Exercise aim:
Copy out every one of the records below word for word, with nothing changed.

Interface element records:

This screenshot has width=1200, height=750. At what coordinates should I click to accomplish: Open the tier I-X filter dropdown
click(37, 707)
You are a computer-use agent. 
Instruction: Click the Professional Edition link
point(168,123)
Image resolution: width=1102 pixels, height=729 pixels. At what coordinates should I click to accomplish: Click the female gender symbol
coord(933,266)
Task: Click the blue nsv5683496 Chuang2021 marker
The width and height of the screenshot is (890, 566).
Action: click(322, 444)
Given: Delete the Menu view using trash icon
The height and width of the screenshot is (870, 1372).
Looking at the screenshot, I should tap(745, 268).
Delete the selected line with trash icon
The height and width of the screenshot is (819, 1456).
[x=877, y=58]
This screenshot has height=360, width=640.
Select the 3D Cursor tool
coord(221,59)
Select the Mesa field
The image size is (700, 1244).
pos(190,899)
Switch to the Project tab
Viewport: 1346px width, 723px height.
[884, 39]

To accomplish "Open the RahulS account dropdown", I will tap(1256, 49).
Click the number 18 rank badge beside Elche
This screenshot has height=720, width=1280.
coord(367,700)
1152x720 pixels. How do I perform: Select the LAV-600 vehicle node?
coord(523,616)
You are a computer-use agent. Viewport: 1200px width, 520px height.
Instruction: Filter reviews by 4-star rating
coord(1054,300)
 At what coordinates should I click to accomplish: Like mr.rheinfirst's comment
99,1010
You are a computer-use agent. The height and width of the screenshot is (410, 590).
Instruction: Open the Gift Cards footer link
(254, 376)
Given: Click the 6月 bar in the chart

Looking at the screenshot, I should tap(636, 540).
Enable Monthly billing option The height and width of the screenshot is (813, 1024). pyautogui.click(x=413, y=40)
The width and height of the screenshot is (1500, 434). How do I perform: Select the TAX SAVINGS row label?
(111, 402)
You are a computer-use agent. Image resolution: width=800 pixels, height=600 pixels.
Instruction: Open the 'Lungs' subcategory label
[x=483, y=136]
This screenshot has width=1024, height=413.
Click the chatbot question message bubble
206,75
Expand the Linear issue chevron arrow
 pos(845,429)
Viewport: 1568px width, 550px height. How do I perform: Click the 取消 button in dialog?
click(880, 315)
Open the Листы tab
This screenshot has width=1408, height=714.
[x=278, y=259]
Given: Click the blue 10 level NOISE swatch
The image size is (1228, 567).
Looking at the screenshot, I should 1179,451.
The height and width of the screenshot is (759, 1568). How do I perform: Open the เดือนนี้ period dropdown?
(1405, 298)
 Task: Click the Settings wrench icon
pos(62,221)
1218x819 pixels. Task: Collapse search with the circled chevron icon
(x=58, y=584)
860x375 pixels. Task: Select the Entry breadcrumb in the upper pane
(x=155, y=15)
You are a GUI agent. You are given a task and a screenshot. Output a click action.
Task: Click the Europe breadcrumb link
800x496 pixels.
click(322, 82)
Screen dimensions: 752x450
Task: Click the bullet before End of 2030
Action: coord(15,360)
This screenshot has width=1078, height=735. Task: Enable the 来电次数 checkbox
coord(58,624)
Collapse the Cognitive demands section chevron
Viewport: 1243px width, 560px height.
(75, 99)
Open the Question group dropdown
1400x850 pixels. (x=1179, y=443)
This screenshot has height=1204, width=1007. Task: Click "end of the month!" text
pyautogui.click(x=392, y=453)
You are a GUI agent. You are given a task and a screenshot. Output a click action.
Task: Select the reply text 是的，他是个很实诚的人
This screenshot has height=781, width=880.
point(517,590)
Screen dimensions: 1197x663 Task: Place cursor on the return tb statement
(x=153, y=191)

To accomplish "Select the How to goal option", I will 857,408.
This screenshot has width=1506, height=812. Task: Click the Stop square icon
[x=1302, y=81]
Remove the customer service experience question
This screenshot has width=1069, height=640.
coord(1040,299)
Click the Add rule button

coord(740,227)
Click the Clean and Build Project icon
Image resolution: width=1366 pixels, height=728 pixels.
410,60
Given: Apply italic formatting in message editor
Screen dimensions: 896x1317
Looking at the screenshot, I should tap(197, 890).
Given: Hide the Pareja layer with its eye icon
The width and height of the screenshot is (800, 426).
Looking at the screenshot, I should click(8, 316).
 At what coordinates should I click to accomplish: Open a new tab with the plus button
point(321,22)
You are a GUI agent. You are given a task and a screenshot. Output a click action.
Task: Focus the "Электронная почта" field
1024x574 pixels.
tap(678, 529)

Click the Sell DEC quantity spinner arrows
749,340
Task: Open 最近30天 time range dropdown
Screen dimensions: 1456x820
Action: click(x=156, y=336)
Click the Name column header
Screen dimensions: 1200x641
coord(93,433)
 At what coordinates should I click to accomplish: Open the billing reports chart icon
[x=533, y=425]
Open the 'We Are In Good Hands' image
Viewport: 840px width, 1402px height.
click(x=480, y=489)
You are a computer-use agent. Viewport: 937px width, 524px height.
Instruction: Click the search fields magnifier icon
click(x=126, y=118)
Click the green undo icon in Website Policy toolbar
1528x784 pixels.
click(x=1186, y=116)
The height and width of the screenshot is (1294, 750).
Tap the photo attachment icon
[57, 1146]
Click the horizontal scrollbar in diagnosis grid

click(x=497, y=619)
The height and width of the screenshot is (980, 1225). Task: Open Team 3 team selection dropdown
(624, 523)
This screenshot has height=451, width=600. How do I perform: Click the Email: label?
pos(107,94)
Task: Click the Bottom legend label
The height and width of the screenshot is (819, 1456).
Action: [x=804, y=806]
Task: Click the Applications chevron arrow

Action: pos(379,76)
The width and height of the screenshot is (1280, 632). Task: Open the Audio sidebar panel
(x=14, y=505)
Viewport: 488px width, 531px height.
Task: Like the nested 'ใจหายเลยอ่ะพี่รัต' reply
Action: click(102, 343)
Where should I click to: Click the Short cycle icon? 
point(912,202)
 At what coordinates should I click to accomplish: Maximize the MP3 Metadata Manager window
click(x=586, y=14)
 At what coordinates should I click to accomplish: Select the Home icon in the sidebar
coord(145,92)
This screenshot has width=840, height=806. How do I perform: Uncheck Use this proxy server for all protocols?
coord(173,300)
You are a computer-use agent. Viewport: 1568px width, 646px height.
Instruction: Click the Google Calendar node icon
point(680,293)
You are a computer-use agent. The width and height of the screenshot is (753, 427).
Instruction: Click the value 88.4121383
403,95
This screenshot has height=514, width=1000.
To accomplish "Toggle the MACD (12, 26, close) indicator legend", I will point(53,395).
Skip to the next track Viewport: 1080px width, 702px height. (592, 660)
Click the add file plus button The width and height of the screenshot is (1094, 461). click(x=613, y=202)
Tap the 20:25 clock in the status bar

The solution:
This screenshot has width=1200, height=750. At what coordinates should I click to accomplish: Open the tier I-X filter dropdown
click(37, 707)
You are a computer-use agent. 
Instruction: Click the Professional Edition link
point(168,123)
Image resolution: width=1102 pixels, height=729 pixels. At what coordinates should I click to accomplish: Click the female gender symbol
coord(933,266)
Task: Click the blue nsv5683496 Chuang2021 marker
The width and height of the screenshot is (890, 566).
Action: click(322, 444)
Given: Delete the Menu view using trash icon
The height and width of the screenshot is (870, 1372).
Looking at the screenshot, I should tap(745, 268).
Delete the selected line with trash icon
The height and width of the screenshot is (819, 1456).
[x=877, y=58]
This screenshot has height=360, width=640.
Select the 3D Cursor tool
coord(221,59)
Select the Mesa field
The image size is (700, 1244).
pos(190,899)
Switch to the Project tab
Viewport: 1346px width, 723px height.
[884, 39]

To accomplish "Open the RahulS account dropdown", I will tap(1256, 49).
Click the number 18 rank badge beside Elche
This screenshot has height=720, width=1280.
coord(367,700)
1152x720 pixels. How do I perform: Select the LAV-600 vehicle node?
coord(523,616)
You are a computer-use agent. Viewport: 1200px width, 520px height.
Instruction: Filter reviews by 4-star rating
coord(1054,300)
 At what coordinates should I click to accomplish: Like mr.rheinfirst's comment
99,1010
You are a computer-use agent. The height and width of the screenshot is (410, 590).
Instruction: Open the Gift Cards footer link
(254, 376)
Given: Click the 6月 bar in the chart

Looking at the screenshot, I should tap(636, 540).
Enable Monthly billing option The height and width of the screenshot is (813, 1024). pyautogui.click(x=413, y=40)
The width and height of the screenshot is (1500, 434). How do I perform: Select the TAX SAVINGS row label?
(111, 402)
You are a computer-use agent. Image resolution: width=800 pixels, height=600 pixels.
Instruction: Open the 'Lungs' subcategory label
[x=483, y=136]
This screenshot has width=1024, height=413.
Click the chatbot question message bubble
206,75
Expand the Linear issue chevron arrow
 pos(845,429)
Viewport: 1568px width, 550px height. How do I perform: Click the 取消 button in dialog?
click(880, 315)
Open the Листы tab
This screenshot has width=1408, height=714.
[x=278, y=259]
Given: Click the blue 10 level NOISE swatch
The image size is (1228, 567).
Looking at the screenshot, I should 1179,451.
The height and width of the screenshot is (759, 1568). How do I perform: Open the เดือนนี้ period dropdown?
(1405, 298)
 Task: Click the Settings wrench icon
pos(62,221)
1218x819 pixels. Task: Collapse search with the circled chevron icon
(x=58, y=584)
860x375 pixels. Task: Select the Entry breadcrumb in the upper pane
(x=155, y=15)
You are a GUI agent. You are given a task and a screenshot. Output a click action.
Task: Click the Europe breadcrumb link
800x496 pixels.
click(322, 82)
Screen dimensions: 752x450
Task: Click the bullet before End of 2030
Action: coord(15,360)
This screenshot has width=1078, height=735. Task: Enable the 来电次数 checkbox
coord(58,624)
Collapse the Cognitive demands section chevron
Viewport: 1243px width, 560px height.
(75, 99)
Open the Question group dropdown
1400x850 pixels. (x=1179, y=443)
This screenshot has height=1204, width=1007. Task: Click "end of the month!" text
pyautogui.click(x=392, y=453)
You are a GUI agent. You are given a task and a screenshot. Output a click action.
Task: Select the reply text 是的，他是个很实诚的人
This screenshot has height=781, width=880.
point(517,590)
Screen dimensions: 1197x663 Task: Place cursor on the return tb statement
(x=153, y=191)

To accomplish "Select the How to goal option", I will 857,408.
This screenshot has width=1506, height=812. Task: Click the Stop square icon
[x=1302, y=81]
Remove the customer service experience question
This screenshot has width=1069, height=640.
coord(1040,299)
Click the Add rule button

coord(740,227)
Click the Clean and Build Project icon
Image resolution: width=1366 pixels, height=728 pixels.
410,60
Given: Apply italic formatting in message editor
Screen dimensions: 896x1317
Looking at the screenshot, I should tap(197, 890).
Given: Hide the Pareja layer with its eye icon
The width and height of the screenshot is (800, 426).
Looking at the screenshot, I should click(8, 316).
 At what coordinates should I click to accomplish: Open a new tab with the plus button
point(321,22)
You are a GUI agent. You are given a task and a screenshot. Output a click action.
Task: Focus the "Электронная почта" field
1024x574 pixels.
tap(678, 529)

Click the Sell DEC quantity spinner arrows
749,340
Task: Open 最近30天 time range dropdown
Screen dimensions: 1456x820
Action: click(x=156, y=336)
Click the Name column header
Screen dimensions: 1200x641
coord(93,433)
 At what coordinates should I click to accomplish: Open the billing reports chart icon
[x=533, y=425]
Open the 'We Are In Good Hands' image
Viewport: 840px width, 1402px height.
click(x=480, y=489)
You are a computer-use agent. Viewport: 937px width, 524px height.
Instruction: Click the search fields magnifier icon
click(x=126, y=118)
Click the green undo icon in Website Policy toolbar
1528x784 pixels.
click(x=1186, y=116)
The height and width of the screenshot is (1294, 750).
Tap the photo attachment icon
[57, 1146]
Click the horizontal scrollbar in diagnosis grid

click(x=497, y=619)
The height and width of the screenshot is (980, 1225). Task: Open Team 3 team selection dropdown
(624, 523)
This screenshot has height=451, width=600. How do I perform: Click the Email: label?
pos(107,94)
Task: Click the Bottom legend label
The height and width of the screenshot is (819, 1456).
Action: [x=804, y=806]
Task: Click the Applications chevron arrow

Action: pos(379,76)
The width and height of the screenshot is (1280, 632). Task: Open the Audio sidebar panel
(x=14, y=505)
Viewport: 488px width, 531px height.
Task: Like the nested 'ใจหายเลยอ่ะพี่รัต' reply
Action: click(102, 343)
Where should I click to: Click the Short cycle icon? 
point(912,202)
 At what coordinates should I click to accomplish: Maximize the MP3 Metadata Manager window
click(x=586, y=14)
 At what coordinates should I click to accomplish: Select the Home icon in the sidebar
coord(145,92)
This screenshot has width=840, height=806. How do I perform: Uncheck Use this proxy server for all protocols?
coord(173,300)
You are a computer-use agent. Viewport: 1568px width, 646px height.
Instruction: Click the Google Calendar node icon
point(680,293)
You are a computer-use agent. The width and height of the screenshot is (753, 427).
Instruction: Click the value 88.4121383
403,95
This screenshot has height=514, width=1000.
To accomplish "Toggle the MACD (12, 26, close) indicator legend", I will point(53,395).
Skip to the next track Viewport: 1080px width, 702px height. (592, 660)
Click the add file plus button The width and height of the screenshot is (1094, 461). click(x=613, y=202)
Tap the 20:25 clock in the status bar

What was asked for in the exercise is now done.